* Saved data entries:
====================

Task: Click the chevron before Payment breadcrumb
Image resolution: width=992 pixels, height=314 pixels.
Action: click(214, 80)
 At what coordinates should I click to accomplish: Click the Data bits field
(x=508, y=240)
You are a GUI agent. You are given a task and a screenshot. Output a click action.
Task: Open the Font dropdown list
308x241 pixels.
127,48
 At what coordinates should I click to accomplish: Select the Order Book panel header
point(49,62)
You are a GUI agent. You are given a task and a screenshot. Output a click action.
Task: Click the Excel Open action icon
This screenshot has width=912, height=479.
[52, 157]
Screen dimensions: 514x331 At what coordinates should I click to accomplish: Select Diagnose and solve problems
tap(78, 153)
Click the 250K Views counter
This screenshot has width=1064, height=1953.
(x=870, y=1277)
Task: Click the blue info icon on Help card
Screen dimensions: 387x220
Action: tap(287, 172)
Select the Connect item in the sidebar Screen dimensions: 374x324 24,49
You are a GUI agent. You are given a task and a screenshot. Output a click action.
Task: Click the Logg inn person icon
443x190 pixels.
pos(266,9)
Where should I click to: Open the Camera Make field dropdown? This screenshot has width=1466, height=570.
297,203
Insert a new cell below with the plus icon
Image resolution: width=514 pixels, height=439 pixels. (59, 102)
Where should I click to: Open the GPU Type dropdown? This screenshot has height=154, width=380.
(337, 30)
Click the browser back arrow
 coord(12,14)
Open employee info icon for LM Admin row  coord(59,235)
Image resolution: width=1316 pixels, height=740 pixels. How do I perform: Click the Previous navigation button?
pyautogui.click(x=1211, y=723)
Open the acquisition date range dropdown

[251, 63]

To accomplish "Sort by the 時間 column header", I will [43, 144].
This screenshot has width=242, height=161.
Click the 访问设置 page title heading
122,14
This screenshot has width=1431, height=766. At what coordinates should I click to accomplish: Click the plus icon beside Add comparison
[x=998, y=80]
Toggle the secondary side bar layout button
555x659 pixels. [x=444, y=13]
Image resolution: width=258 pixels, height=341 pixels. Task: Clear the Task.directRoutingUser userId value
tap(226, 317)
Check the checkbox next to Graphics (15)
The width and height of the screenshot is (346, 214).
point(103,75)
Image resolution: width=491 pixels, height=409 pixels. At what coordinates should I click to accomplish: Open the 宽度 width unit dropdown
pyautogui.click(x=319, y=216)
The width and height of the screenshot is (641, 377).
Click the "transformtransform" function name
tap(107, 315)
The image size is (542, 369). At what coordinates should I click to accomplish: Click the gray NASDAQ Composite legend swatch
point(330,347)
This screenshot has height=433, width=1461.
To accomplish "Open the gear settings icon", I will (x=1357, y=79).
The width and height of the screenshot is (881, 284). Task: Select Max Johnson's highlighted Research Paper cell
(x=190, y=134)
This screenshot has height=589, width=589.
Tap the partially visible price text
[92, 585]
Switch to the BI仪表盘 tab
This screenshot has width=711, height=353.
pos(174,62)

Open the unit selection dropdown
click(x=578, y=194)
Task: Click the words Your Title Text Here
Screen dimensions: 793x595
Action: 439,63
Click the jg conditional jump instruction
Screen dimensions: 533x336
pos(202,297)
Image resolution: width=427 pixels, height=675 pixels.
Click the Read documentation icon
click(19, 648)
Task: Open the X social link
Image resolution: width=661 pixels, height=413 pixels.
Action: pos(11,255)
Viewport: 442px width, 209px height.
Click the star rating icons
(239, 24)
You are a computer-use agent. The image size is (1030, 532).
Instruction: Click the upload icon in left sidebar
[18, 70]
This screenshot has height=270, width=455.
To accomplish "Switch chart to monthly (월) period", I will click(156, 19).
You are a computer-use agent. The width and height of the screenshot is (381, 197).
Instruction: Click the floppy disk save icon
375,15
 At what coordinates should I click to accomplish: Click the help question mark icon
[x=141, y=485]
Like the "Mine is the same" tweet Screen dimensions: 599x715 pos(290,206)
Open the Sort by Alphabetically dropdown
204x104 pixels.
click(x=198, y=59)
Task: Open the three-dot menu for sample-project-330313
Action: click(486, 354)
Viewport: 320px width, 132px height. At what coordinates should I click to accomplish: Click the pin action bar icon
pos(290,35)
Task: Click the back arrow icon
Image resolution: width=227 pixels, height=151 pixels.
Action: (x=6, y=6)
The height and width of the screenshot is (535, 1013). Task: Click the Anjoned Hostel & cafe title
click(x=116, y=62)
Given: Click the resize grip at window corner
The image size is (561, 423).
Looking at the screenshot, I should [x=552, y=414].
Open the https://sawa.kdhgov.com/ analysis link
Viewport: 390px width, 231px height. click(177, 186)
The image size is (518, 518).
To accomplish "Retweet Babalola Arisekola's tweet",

====================

* Exercise description:
The answer should be all the entries, restated with no word changed.

* Result of the task:
Task: Click the chevron before Payment breadcrumb
Image resolution: width=992 pixels, height=314 pixels.
Action: click(214, 80)
 At what coordinates should I click to accomplish: Click the Data bits field
(x=508, y=240)
You are a GUI agent. You are given a task and a screenshot. Output a click action.
Task: Open the Font dropdown list
308x241 pixels.
127,48
 At what coordinates should I click to accomplish: Select the Order Book panel header
point(49,62)
You are a GUI agent. You are given a task and a screenshot. Output a click action.
Task: Click the Excel Open action icon
This screenshot has width=912, height=479.
[52, 157]
Screen dimensions: 514x331 At what coordinates should I click to accomplish: Select Diagnose and solve problems
tap(78, 153)
Click the 250K Views counter
This screenshot has width=1064, height=1953.
(x=870, y=1277)
Task: Click the blue info icon on Help card
Screen dimensions: 387x220
Action: tap(287, 172)
Select the Connect item in the sidebar Screen dimensions: 374x324 24,49
You are a GUI agent. You are given a task and a screenshot. Output a click action.
Task: Click the Logg inn person icon
443x190 pixels.
pos(266,9)
Where should I click to: Open the Camera Make field dropdown? This screenshot has width=1466, height=570.
297,203
Insert a new cell below with the plus icon
Image resolution: width=514 pixels, height=439 pixels. (59, 102)
Where should I click to: Open the GPU Type dropdown? This screenshot has height=154, width=380.
(337, 30)
Click the browser back arrow
 coord(12,14)
Open employee info icon for LM Admin row  coord(59,235)
Image resolution: width=1316 pixels, height=740 pixels. How do I perform: Click the Previous navigation button?
pyautogui.click(x=1211, y=723)
Open the acquisition date range dropdown

[251, 63]

To accomplish "Sort by the 時間 column header", I will [43, 144].
This screenshot has width=242, height=161.
Click the 访问设置 page title heading
122,14
This screenshot has width=1431, height=766. At what coordinates should I click to accomplish: Click the plus icon beside Add comparison
[x=998, y=80]
Toggle the secondary side bar layout button
555x659 pixels. [x=444, y=13]
Image resolution: width=258 pixels, height=341 pixels. Task: Clear the Task.directRoutingUser userId value
tap(226, 317)
Check the checkbox next to Graphics (15)
The width and height of the screenshot is (346, 214).
point(103,75)
Image resolution: width=491 pixels, height=409 pixels. At what coordinates should I click to accomplish: Open the 宽度 width unit dropdown
pyautogui.click(x=319, y=216)
The width and height of the screenshot is (641, 377).
Click the "transformtransform" function name
tap(107, 315)
The image size is (542, 369). At what coordinates should I click to accomplish: Click the gray NASDAQ Composite legend swatch
point(330,347)
This screenshot has height=433, width=1461.
To accomplish "Open the gear settings icon", I will (x=1357, y=79).
The width and height of the screenshot is (881, 284). Task: Select Max Johnson's highlighted Research Paper cell
(x=190, y=134)
This screenshot has height=589, width=589.
Tap the partially visible price text
[92, 585]
Switch to the BI仪表盘 tab
This screenshot has width=711, height=353.
pos(174,62)

Open the unit selection dropdown
click(x=578, y=194)
Task: Click the words Your Title Text Here
Screen dimensions: 793x595
Action: 439,63
Click the jg conditional jump instruction
Screen dimensions: 533x336
pos(202,297)
Image resolution: width=427 pixels, height=675 pixels.
Click the Read documentation icon
click(19, 648)
Task: Open the X social link
Image resolution: width=661 pixels, height=413 pixels.
Action: pos(11,255)
Viewport: 442px width, 209px height.
Click the star rating icons
(239, 24)
You are a computer-use agent. The image size is (1030, 532).
Instruction: Click the upload icon in left sidebar
[18, 70]
This screenshot has height=270, width=455.
To accomplish "Switch chart to monthly (월) period", I will click(156, 19).
You are a computer-use agent. The width and height of the screenshot is (381, 197).
Instruction: Click the floppy disk save icon
375,15
 At what coordinates should I click to accomplish: Click the help question mark icon
[x=141, y=485]
Like the "Mine is the same" tweet Screen dimensions: 599x715 pos(290,206)
Open the Sort by Alphabetically dropdown
204x104 pixels.
click(x=198, y=59)
Task: Open the three-dot menu for sample-project-330313
Action: click(486, 354)
Viewport: 320px width, 132px height. At what coordinates should I click to accomplish: Click the pin action bar icon
pos(290,35)
Task: Click the back arrow icon
Image resolution: width=227 pixels, height=151 pixels.
Action: (x=6, y=6)
The height and width of the screenshot is (535, 1013). Task: Click the Anjoned Hostel & cafe title
click(x=116, y=62)
Given: Click the resize grip at window corner
The image size is (561, 423).
Looking at the screenshot, I should [x=552, y=414].
Open the https://sawa.kdhgov.com/ analysis link
Viewport: 390px width, 231px height. click(177, 186)
The image size is (518, 518).
To accomplish "Retweet Babalola Arisekola's tweet",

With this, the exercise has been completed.